AIM OF THE EXERCISE
Copy the entries below word for word, from the start of the entries through the line that contains "Image resolution: width=1200 pixels, height=750", and reproduce nothing past that line.

SOURCE RECORDS
________________________

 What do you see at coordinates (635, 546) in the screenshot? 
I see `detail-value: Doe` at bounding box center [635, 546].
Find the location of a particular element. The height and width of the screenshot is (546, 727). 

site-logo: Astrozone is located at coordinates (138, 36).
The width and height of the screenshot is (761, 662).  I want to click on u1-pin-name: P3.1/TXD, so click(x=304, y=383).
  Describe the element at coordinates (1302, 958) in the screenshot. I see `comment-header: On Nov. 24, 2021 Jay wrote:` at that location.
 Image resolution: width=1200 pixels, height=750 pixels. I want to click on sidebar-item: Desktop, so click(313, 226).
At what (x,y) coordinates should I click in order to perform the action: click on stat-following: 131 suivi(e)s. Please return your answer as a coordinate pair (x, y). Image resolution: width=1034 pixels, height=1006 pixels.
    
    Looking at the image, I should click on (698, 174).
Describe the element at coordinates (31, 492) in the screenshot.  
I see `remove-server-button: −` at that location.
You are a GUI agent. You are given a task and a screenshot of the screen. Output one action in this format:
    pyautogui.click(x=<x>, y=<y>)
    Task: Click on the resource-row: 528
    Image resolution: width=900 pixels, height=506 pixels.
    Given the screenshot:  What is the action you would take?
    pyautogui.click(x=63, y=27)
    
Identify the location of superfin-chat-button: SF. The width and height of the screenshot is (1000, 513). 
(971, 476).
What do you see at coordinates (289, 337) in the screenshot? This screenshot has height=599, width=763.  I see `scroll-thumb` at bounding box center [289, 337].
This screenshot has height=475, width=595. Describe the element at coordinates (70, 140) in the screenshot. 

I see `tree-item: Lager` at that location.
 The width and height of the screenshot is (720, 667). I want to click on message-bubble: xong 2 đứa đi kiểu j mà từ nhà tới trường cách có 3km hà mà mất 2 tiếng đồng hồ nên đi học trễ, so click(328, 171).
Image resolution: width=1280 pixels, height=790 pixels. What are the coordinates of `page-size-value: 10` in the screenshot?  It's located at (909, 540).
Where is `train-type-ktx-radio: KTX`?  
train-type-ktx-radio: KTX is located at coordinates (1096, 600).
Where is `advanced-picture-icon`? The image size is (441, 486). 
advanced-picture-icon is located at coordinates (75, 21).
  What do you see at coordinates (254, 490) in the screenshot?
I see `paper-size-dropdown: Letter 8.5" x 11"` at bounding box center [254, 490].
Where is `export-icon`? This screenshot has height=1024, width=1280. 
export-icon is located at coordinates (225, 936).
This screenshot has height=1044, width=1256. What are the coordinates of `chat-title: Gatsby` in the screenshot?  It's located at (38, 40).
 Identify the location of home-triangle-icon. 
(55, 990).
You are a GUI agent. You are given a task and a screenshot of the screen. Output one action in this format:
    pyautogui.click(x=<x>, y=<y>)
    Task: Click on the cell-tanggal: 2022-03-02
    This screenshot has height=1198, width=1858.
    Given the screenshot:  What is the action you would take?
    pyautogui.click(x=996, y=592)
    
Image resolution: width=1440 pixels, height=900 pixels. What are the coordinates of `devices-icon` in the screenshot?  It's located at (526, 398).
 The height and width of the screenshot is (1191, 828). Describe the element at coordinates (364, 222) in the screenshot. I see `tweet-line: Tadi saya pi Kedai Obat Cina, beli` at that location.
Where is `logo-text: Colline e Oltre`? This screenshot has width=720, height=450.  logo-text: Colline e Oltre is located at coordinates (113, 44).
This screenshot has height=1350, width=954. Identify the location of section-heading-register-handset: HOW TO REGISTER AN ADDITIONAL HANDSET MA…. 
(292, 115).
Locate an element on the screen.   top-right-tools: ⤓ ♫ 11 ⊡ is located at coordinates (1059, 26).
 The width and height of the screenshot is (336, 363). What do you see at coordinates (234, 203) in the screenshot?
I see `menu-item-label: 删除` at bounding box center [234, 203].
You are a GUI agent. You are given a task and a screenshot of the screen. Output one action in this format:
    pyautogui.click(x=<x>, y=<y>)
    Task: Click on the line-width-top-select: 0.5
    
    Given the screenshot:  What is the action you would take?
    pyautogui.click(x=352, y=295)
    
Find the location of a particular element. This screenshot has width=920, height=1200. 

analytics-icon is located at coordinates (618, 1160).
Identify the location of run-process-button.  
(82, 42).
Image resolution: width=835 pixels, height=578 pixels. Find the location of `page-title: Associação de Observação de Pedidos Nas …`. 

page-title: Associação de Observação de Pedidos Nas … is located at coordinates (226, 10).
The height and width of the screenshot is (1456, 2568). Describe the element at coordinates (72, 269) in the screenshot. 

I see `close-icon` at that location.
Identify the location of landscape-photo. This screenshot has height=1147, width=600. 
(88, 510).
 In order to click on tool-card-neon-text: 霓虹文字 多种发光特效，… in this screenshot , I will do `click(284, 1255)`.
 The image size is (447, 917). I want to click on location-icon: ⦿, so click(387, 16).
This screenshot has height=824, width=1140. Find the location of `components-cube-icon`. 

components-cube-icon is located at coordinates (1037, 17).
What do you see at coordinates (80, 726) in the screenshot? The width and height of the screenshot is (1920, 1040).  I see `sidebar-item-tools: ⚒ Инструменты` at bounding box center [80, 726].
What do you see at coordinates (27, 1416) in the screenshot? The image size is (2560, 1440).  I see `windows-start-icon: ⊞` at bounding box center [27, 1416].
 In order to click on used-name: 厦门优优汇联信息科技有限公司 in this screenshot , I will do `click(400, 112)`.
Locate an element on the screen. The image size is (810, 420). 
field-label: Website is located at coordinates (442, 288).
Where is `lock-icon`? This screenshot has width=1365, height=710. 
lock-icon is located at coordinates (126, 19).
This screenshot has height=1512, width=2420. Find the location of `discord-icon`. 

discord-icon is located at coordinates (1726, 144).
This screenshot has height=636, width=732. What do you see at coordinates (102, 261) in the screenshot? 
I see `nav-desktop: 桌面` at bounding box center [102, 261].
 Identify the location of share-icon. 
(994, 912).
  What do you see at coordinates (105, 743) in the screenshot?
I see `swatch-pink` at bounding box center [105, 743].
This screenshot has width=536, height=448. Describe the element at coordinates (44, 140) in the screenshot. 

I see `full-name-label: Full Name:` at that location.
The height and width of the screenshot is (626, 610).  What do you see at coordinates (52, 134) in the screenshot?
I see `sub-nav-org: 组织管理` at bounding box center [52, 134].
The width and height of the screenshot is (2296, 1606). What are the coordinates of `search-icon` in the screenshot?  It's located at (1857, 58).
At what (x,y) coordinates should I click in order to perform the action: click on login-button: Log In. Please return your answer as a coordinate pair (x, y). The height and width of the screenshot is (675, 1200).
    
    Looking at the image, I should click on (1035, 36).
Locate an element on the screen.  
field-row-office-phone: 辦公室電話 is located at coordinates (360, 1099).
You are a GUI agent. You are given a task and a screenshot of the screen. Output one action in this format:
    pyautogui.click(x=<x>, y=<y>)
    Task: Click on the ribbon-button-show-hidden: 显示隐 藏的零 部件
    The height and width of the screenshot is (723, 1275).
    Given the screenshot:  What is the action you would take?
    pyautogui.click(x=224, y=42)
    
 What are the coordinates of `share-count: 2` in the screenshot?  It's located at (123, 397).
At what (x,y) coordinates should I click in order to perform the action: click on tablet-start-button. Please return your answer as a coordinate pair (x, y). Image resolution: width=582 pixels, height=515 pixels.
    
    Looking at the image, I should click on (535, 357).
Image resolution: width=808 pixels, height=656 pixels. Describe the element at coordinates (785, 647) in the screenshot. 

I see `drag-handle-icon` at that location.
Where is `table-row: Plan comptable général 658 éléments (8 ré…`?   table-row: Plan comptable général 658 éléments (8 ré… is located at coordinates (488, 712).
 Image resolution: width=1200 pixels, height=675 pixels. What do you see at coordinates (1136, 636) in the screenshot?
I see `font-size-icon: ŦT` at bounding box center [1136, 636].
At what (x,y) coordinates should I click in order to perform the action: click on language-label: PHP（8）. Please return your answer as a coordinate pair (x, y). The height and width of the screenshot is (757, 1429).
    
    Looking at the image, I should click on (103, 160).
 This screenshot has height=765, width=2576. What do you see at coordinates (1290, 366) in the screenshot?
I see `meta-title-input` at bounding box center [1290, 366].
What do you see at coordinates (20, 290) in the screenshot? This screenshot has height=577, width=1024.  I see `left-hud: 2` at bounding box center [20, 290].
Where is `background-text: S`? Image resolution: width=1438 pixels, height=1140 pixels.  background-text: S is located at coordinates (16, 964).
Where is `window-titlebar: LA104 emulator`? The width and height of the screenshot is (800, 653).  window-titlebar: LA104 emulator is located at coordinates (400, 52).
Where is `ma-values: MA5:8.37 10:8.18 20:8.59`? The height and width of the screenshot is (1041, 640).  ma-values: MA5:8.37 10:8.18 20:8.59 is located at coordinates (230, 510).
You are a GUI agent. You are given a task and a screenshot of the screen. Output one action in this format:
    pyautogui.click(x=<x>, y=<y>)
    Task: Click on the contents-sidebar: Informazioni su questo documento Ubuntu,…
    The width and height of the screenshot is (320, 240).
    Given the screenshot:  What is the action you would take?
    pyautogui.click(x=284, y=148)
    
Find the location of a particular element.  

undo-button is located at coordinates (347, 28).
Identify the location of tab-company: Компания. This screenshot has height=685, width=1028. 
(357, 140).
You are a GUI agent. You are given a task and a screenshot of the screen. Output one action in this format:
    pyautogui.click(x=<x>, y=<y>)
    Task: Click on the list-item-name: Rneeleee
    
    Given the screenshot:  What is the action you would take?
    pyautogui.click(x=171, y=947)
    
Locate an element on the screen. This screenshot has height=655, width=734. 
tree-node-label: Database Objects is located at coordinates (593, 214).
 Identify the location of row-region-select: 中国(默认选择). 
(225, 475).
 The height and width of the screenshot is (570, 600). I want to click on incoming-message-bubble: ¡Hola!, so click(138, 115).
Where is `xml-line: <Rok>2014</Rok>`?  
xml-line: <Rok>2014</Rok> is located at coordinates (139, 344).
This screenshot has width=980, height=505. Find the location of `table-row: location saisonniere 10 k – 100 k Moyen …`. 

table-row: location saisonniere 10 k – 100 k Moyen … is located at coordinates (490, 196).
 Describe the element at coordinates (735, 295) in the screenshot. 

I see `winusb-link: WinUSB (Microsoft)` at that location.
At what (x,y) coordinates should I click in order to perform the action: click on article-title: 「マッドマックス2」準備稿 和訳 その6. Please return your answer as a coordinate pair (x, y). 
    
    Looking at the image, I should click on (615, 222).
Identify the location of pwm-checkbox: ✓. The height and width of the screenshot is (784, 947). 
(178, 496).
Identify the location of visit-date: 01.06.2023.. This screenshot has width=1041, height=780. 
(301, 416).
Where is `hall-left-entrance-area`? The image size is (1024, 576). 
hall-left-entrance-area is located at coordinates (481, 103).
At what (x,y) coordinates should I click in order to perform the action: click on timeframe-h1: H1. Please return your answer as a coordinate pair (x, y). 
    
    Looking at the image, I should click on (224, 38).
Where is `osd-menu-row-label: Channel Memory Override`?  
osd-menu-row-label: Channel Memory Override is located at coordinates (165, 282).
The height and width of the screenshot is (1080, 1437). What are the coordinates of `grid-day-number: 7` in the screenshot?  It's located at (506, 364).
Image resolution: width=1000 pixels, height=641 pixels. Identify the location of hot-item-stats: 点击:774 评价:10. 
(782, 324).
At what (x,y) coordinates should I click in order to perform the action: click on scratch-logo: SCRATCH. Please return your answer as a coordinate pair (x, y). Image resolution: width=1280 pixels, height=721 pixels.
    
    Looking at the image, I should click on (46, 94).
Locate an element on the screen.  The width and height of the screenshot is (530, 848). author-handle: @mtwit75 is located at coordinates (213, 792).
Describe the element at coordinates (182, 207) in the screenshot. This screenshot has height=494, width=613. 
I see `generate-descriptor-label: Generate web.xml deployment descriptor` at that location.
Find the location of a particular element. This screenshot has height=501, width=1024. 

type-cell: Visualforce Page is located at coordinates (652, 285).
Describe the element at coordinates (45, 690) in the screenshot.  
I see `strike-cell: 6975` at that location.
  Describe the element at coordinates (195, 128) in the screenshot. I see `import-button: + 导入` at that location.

________________________

RESULT FOR THIS EXERCISE
 What do you see at coordinates (635, 546) in the screenshot? 
I see `detail-value: Doe` at bounding box center [635, 546].
Find the location of a particular element. The height and width of the screenshot is (546, 727). 

site-logo: Astrozone is located at coordinates (138, 36).
The width and height of the screenshot is (761, 662).  I want to click on u1-pin-name: P3.1/TXD, so click(x=304, y=383).
  Describe the element at coordinates (1302, 958) in the screenshot. I see `comment-header: On Nov. 24, 2021 Jay wrote:` at that location.
 Image resolution: width=1200 pixels, height=750 pixels. I want to click on sidebar-item: Desktop, so click(313, 226).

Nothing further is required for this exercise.